[Collected data entries]
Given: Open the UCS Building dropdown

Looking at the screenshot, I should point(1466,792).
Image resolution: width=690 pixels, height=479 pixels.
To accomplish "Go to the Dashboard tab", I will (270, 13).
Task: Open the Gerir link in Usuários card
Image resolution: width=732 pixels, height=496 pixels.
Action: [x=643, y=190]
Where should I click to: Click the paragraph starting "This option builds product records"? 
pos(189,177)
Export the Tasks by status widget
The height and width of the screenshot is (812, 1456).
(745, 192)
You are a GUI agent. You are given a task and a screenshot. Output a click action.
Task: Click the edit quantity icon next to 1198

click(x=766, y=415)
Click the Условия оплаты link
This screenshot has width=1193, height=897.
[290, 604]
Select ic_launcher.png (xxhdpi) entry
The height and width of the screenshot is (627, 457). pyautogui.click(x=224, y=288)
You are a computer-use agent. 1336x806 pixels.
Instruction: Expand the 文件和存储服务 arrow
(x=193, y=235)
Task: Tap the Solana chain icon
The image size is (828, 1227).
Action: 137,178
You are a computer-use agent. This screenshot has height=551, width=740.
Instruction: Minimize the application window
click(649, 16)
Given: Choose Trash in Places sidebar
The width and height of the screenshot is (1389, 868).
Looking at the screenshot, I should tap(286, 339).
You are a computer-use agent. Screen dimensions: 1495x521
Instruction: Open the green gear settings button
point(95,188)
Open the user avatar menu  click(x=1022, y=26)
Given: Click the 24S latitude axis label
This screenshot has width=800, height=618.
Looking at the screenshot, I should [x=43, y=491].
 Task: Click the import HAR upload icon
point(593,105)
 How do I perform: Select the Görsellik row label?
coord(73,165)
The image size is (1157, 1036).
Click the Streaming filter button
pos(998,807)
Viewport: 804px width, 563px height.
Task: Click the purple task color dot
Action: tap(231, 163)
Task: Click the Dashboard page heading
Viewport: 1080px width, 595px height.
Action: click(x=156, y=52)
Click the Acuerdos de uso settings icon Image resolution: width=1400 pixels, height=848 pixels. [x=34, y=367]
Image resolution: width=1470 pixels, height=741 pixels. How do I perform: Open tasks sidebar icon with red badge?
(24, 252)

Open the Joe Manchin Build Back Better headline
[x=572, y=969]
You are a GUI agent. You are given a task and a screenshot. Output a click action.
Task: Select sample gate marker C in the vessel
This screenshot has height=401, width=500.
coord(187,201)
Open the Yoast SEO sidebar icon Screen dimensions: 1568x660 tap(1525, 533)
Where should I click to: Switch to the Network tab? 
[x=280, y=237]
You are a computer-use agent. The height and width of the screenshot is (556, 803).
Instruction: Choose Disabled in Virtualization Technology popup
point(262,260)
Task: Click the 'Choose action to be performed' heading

* _EXERCISE_
Your answer should repeat every entry exactly.

* _THE ANSWER_
Given: Open the UCS Building dropdown

Looking at the screenshot, I should point(1466,792).
Image resolution: width=690 pixels, height=479 pixels.
To accomplish "Go to the Dashboard tab", I will (270, 13).
Task: Open the Gerir link in Usuários card
Image resolution: width=732 pixels, height=496 pixels.
Action: [x=643, y=190]
Where should I click to: Click the paragraph starting "This option builds product records"? 
pos(189,177)
Export the Tasks by status widget
The height and width of the screenshot is (812, 1456).
(745, 192)
You are a GUI agent. You are given a task and a screenshot. Output a click action.
Task: Click the edit quantity icon next to 1198

click(x=766, y=415)
Click the Условия оплаты link
This screenshot has width=1193, height=897.
[290, 604]
Select ic_launcher.png (xxhdpi) entry
The height and width of the screenshot is (627, 457). pyautogui.click(x=224, y=288)
You are a computer-use agent. 1336x806 pixels.
Instruction: Expand the 文件和存储服务 arrow
(x=193, y=235)
Task: Tap the Solana chain icon
The image size is (828, 1227).
Action: 137,178
You are a computer-use agent. This screenshot has height=551, width=740.
Instruction: Minimize the application window
click(649, 16)
Given: Choose Trash in Places sidebar
The width and height of the screenshot is (1389, 868).
Looking at the screenshot, I should tap(286, 339).
You are a computer-use agent. Screen dimensions: 1495x521
Instruction: Open the green gear settings button
point(95,188)
Open the user avatar menu  click(x=1022, y=26)
Given: Click the 24S latitude axis label
This screenshot has width=800, height=618.
Looking at the screenshot, I should [x=43, y=491].
 Task: Click the import HAR upload icon
point(593,105)
 How do I perform: Select the Görsellik row label?
coord(73,165)
The image size is (1157, 1036).
Click the Streaming filter button
pos(998,807)
Viewport: 804px width, 563px height.
Task: Click the purple task color dot
Action: tap(231, 163)
Task: Click the Dashboard page heading
Viewport: 1080px width, 595px height.
Action: click(x=156, y=52)
Click the Acuerdos de uso settings icon Image resolution: width=1400 pixels, height=848 pixels. [x=34, y=367]
Image resolution: width=1470 pixels, height=741 pixels. How do I perform: Open tasks sidebar icon with red badge?
(24, 252)

Open the Joe Manchin Build Back Better headline
[x=572, y=969]
You are a GUI agent. You are given a task and a screenshot. Output a click action.
Task: Select sample gate marker C in the vessel
This screenshot has height=401, width=500.
coord(187,201)
Open the Yoast SEO sidebar icon Screen dimensions: 1568x660 tap(1525, 533)
Where should I click to: Switch to the Network tab? 
[x=280, y=237]
You are a computer-use agent. The height and width of the screenshot is (556, 803).
Instruction: Choose Disabled in Virtualization Technology popup
point(262,260)
Task: Click the 'Choose action to be performed' heading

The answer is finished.